WHAT IS BEING ASKED → Copy the lines that begin with the one containing "Task: Click the drive" and go on through the one containing "pyautogui.click(x=957, y=115)", keeping them the same.

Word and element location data

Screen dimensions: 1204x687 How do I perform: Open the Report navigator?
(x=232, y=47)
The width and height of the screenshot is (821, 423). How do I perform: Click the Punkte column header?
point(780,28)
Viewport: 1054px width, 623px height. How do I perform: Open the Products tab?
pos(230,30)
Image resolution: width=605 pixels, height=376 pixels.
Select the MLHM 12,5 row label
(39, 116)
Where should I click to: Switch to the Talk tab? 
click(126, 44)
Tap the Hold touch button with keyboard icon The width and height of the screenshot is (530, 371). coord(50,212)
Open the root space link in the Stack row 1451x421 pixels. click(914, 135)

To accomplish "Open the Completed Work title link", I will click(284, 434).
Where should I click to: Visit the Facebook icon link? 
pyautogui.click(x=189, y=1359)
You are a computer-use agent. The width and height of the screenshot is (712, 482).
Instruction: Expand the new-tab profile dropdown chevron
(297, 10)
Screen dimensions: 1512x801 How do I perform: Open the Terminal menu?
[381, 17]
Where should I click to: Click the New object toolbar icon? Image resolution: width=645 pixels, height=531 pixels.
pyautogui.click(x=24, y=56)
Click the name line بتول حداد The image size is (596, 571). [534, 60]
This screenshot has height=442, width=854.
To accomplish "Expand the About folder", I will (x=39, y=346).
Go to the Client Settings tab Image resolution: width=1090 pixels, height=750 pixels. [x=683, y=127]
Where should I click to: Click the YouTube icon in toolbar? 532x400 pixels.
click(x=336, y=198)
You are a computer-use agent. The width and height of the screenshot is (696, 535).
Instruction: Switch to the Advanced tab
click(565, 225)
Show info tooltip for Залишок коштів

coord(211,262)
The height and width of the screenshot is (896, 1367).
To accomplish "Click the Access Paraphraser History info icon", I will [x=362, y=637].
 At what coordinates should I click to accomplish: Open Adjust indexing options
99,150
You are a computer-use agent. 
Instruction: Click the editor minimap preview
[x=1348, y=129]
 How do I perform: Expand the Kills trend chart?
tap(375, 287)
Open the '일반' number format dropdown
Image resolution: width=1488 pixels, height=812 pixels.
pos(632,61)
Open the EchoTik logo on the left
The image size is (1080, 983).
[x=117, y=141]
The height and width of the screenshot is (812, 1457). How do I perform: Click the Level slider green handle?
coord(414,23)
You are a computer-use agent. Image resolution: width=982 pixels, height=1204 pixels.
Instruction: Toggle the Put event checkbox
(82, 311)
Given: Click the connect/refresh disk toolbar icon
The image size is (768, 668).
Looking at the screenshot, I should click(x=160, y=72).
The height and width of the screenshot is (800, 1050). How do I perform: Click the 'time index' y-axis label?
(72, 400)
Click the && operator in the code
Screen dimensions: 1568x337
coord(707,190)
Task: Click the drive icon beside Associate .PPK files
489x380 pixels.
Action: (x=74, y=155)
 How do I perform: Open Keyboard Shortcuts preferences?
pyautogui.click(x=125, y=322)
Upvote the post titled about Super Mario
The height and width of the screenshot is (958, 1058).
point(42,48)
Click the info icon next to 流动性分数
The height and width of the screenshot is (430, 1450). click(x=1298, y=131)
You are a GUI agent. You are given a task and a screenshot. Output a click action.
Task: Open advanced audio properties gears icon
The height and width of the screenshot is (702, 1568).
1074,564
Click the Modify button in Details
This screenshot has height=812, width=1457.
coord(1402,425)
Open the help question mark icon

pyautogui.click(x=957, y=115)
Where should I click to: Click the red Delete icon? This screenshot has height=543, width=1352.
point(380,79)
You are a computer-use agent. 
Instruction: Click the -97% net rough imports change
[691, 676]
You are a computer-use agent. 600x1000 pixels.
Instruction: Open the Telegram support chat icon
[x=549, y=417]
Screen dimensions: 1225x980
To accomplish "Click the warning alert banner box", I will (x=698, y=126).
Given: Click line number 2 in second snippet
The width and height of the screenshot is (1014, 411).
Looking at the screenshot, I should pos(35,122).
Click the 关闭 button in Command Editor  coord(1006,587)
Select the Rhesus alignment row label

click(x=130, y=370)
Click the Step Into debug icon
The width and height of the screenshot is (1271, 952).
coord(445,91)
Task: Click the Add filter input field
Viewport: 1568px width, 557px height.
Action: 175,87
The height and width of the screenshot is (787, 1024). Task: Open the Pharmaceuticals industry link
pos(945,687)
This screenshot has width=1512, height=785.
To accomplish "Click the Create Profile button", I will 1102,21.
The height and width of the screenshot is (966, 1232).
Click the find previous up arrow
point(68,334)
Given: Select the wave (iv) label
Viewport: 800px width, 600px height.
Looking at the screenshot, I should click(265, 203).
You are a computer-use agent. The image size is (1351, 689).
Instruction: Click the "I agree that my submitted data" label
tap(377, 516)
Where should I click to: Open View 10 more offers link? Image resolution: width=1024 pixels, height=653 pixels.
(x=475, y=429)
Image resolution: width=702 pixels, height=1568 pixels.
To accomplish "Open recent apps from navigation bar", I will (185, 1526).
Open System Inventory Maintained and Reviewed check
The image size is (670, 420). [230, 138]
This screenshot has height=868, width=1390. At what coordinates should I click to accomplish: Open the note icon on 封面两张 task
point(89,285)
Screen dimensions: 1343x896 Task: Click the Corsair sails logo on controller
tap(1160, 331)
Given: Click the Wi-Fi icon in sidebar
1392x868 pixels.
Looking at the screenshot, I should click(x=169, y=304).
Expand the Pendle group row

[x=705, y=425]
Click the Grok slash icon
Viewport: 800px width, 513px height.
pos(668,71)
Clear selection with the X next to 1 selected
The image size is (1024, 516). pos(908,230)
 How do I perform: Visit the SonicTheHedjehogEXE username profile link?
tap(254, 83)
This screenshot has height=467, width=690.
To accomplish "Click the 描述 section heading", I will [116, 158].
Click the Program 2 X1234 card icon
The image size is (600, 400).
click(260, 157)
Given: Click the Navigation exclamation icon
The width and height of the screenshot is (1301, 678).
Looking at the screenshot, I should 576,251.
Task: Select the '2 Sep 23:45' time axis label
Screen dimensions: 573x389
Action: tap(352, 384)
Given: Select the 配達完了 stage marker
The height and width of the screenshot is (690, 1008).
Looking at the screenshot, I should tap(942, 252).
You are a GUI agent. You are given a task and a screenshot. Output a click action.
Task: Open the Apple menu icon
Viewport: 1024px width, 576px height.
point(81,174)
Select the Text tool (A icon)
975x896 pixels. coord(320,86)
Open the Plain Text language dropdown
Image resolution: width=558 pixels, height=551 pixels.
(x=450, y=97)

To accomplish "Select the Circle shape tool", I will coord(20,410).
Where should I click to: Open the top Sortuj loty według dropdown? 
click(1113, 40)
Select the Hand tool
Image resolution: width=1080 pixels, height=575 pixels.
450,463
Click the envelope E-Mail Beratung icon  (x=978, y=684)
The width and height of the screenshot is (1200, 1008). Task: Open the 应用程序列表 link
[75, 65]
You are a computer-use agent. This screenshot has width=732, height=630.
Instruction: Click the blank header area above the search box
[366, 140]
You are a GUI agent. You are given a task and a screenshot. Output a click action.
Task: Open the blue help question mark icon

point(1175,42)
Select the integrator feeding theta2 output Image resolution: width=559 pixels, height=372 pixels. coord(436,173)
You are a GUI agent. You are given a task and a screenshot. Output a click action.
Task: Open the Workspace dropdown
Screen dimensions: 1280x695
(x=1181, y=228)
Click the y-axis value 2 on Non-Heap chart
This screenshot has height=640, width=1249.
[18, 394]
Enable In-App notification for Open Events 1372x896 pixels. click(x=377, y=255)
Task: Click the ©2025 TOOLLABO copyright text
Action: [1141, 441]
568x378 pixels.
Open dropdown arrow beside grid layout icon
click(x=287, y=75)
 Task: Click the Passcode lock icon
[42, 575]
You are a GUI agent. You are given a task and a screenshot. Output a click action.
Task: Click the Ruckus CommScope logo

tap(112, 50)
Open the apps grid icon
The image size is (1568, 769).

RESPONSE TO THIS EXERCISE →
Task: Click the drive icon beside Associate .PPK files
489x380 pixels.
Action: (x=74, y=155)
 How do I perform: Open Keyboard Shortcuts preferences?
pyautogui.click(x=125, y=322)
Upvote the post titled about Super Mario
The height and width of the screenshot is (958, 1058).
point(42,48)
Click the info icon next to 流动性分数
The height and width of the screenshot is (430, 1450). click(x=1298, y=131)
You are a GUI agent. You are given a task and a screenshot. Output a click action.
Task: Open advanced audio properties gears icon
The height and width of the screenshot is (702, 1568).
1074,564
Click the Modify button in Details
This screenshot has height=812, width=1457.
coord(1402,425)
Open the help question mark icon

pyautogui.click(x=957, y=115)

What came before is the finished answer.